§ RECORDS FOR THE EXERCISE
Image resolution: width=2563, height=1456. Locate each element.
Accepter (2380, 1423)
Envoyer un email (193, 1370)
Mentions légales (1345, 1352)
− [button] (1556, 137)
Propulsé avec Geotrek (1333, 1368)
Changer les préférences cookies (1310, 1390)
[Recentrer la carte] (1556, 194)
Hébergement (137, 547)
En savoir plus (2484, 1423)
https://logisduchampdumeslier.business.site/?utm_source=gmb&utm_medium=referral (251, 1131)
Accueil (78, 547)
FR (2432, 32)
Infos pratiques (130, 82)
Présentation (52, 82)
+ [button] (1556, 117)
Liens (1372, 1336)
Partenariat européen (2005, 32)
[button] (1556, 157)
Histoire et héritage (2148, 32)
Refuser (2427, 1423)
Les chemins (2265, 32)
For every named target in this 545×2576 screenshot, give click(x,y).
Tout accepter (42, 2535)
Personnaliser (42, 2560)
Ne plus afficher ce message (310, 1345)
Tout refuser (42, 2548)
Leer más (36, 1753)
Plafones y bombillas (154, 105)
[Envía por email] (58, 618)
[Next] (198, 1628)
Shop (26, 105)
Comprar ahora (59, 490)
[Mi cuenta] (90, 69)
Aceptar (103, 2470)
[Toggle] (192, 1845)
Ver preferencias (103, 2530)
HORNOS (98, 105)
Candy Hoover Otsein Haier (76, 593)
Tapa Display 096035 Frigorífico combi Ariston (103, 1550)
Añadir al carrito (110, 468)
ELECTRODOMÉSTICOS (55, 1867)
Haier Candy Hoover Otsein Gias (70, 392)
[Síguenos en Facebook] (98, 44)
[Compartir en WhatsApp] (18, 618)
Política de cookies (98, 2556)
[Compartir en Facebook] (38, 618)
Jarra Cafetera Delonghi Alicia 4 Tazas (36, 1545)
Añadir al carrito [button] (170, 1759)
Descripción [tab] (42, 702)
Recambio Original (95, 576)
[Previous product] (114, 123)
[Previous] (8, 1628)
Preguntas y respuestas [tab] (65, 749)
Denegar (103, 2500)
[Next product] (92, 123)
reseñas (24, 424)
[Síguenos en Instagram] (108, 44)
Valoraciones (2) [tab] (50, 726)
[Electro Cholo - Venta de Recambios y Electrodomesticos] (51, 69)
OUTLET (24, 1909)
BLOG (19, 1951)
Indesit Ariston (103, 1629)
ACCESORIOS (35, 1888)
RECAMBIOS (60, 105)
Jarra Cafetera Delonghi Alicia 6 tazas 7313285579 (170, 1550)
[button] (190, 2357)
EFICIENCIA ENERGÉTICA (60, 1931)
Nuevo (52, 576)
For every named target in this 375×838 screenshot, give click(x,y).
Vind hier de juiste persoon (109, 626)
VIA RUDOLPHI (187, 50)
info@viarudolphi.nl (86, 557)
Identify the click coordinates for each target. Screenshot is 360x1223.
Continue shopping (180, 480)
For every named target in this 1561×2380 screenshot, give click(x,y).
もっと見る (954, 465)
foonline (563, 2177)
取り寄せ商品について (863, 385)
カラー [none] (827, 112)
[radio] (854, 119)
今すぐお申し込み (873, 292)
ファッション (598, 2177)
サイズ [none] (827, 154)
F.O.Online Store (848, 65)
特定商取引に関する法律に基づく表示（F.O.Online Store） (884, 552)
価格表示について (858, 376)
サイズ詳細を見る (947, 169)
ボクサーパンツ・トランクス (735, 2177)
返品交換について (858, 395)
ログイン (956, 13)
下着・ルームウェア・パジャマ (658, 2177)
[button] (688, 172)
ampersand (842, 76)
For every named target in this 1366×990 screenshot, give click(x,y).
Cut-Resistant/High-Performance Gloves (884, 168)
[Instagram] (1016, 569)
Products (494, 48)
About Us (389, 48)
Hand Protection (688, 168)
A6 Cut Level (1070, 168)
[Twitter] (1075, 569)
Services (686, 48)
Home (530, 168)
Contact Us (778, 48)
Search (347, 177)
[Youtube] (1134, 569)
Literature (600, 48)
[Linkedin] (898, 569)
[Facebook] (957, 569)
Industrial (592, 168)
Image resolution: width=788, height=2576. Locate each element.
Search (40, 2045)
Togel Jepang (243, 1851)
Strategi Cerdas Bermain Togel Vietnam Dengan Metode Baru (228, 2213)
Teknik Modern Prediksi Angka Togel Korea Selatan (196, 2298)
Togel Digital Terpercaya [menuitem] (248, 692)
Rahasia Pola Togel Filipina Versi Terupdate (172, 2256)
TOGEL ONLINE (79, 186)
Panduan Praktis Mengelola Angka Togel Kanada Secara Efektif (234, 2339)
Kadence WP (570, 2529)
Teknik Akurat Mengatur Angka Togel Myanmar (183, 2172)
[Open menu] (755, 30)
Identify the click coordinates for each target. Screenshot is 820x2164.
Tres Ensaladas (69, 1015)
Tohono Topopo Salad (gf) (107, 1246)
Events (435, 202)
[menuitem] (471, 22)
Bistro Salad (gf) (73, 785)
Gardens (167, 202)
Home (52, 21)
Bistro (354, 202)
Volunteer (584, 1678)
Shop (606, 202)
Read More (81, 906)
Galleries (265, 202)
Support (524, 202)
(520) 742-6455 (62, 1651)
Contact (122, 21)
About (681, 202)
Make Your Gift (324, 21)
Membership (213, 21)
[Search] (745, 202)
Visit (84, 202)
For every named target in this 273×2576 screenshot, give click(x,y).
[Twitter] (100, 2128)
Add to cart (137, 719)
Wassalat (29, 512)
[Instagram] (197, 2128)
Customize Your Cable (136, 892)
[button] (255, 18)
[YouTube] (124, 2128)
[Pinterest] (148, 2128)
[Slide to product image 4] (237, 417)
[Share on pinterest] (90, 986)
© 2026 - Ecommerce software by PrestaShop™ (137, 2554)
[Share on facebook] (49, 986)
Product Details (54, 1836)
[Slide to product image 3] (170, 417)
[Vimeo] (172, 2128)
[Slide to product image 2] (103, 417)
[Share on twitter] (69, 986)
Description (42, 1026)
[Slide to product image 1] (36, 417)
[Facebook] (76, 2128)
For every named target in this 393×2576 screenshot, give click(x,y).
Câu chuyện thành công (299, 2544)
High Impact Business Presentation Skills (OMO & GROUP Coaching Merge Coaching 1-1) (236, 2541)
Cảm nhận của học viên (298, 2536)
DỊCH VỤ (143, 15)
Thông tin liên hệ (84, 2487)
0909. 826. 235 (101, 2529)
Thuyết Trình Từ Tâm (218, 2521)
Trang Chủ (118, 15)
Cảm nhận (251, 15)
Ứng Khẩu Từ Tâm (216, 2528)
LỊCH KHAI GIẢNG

§ PROMPT
Only the number is wanted: how many lines in the data include the string "Teknik"?

§ ANSWER AREA
2